But being D-load with AT pressure of 65 psi mayby even one tire can bare the whole car fully loaded, so even lower pressure is possible.

But a D-load tire needs more pressure for the same load then a P-tire with its 35 psi AT-pressure( wich is not the maximum pressure written on P-tires).

Other thing is that you probably have ofroad or ofroad-looking tires that have large profile blocks that cover a part of the sidewall, ( to my conclusion the case at the Firestone tires for the Ford Explorer in the Ford/Firestone-affaire), the same as the Jeep from the picture above this forum.
These profile blocks leave less deflection allowed for the sidewall wich leads to lower maximum load to carry then is written on sidewall. Estimated that you have to substract up to 20% of the maximum load given on sidewall.
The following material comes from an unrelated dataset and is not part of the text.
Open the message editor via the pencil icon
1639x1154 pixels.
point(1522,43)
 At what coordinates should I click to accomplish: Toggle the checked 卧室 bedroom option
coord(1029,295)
Googled your sises but could not be shure about the loadkind.
Found Loadindex 127 .
Googled again and put LRD behind sises and gave LI 121 , so this LI is already for LT tire.
LRE gave LI 127 so these ofroad tires are only in LT and not in P-tire in the market.

So if your tires are the ofroadkind as in the picture above this forum , substact first 20% or substact 8 LI steps so LI 113/1150kg/2535lbs.
This still justifies a pressure of about 1/3th of AT pressure of yours 65 psi.
=about 22 psi. This because of your total weight of probably 3500lbs .

So to make this already to long story short, give me as acurate determined seperate wheelweights , second best axle-weights, other Gross axle weight ratings ( GAWR) and GVWR ( V for Vehicle) and maximum speed you wont go over for even a minute in your use.

Then from Tires sidewall read
1. maximum load or Loadindex,
2. AT-pressure ( already known 65 psi) and
3. speedcode of tire.
Also give an idea of the profile blocks to determine the substraction of maximum load I explained.

Then I will put these data in my made motorhome tirepressure calculator ( can also be used for this) and give a picture of it in my answering post.

Greatings from a Dutch pigheaded self-declared tire-pressure-specialist.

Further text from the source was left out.